In order to ensure the measurement precision of the flame propagation radius and improve the processing speed, scholars at home and abroad tend to process schlieren pictures in batch by using a computer technology at present. Constant volume burning flame is circular diffusion, in order to measure the flame propagation radius of equidirectional not on the circumference, need select measurement angle step, if the measurement angle step of selecting is 1, then will measure 360 radius values, if the measurement angle step of selecting is 6, then will measure 60 radius values, and work load has directly reduced 6 times, is favorable to reducing the processing time of schlieren picture, improves work efficiency.

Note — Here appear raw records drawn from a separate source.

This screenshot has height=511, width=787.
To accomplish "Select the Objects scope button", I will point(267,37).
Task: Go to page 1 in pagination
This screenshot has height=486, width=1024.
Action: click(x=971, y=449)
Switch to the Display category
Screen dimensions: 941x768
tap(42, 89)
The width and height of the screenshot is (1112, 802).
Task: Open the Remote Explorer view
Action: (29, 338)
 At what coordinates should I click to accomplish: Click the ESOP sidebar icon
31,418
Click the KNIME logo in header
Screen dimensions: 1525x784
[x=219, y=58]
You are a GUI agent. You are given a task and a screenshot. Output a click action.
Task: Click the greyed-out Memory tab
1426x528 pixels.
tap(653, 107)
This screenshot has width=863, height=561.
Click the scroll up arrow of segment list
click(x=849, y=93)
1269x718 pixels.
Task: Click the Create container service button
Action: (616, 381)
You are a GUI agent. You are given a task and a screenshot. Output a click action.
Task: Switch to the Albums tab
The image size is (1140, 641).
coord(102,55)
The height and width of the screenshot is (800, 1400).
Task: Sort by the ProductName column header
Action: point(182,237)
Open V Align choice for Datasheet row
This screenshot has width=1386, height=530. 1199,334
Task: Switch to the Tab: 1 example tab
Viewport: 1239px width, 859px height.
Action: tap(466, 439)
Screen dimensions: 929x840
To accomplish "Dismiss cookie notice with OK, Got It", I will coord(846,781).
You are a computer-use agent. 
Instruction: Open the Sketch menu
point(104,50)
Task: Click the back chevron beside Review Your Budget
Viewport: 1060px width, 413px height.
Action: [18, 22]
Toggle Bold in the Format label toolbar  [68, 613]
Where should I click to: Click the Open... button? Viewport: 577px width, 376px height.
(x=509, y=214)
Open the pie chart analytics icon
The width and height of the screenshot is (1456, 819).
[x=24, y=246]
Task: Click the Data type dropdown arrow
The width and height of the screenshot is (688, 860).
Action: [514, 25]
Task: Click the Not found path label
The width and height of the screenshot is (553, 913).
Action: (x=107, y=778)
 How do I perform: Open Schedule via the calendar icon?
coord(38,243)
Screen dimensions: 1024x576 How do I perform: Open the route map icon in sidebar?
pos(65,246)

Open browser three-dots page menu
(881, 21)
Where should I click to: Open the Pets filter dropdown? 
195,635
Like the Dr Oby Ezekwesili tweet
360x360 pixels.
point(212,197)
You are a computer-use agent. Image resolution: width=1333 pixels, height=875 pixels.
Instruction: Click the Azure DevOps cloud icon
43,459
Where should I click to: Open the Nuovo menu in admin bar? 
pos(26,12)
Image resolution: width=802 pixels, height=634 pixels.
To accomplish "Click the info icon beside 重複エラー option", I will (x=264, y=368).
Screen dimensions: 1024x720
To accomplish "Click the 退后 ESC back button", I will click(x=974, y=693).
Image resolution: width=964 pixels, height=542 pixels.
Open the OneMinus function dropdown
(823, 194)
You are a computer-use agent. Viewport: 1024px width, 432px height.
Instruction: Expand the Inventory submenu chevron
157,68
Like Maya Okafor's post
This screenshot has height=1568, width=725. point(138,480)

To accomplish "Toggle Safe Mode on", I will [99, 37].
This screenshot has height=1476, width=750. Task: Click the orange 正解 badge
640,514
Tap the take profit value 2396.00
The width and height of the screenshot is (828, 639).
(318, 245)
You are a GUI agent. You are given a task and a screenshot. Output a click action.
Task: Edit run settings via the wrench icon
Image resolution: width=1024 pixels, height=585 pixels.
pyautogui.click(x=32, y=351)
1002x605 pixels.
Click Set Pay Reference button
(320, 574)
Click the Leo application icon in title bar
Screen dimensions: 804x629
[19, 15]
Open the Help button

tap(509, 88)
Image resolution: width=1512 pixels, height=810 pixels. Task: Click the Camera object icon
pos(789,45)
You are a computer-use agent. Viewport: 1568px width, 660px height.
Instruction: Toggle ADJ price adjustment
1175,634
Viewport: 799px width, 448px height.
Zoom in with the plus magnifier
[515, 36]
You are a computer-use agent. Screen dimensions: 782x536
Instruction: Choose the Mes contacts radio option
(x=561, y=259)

The general schlieren picture batch processing program comprises a large number of circulation and judgment statements, the operation time is long, and in the face of mass schlieren pictures, on the premise of ensuring the precision, a large measurement angle step length is reasonably selected, so that the operation time is favorably shortened, and the working efficiency is improved.
Disclosure of Invention
The invention aims to solve the technical problem of providing a method for determining the measurement angle step length of the constant volume combustion flame propagation radius, and the method is used for measuring the flame propagation radius values in all directions on the circumference by selecting the reasonable measurement angle step length according to different research precision requirements, so that the processing time of schlieren pictures is reduced, and the processing efficiency of the schlieren pictures is improved.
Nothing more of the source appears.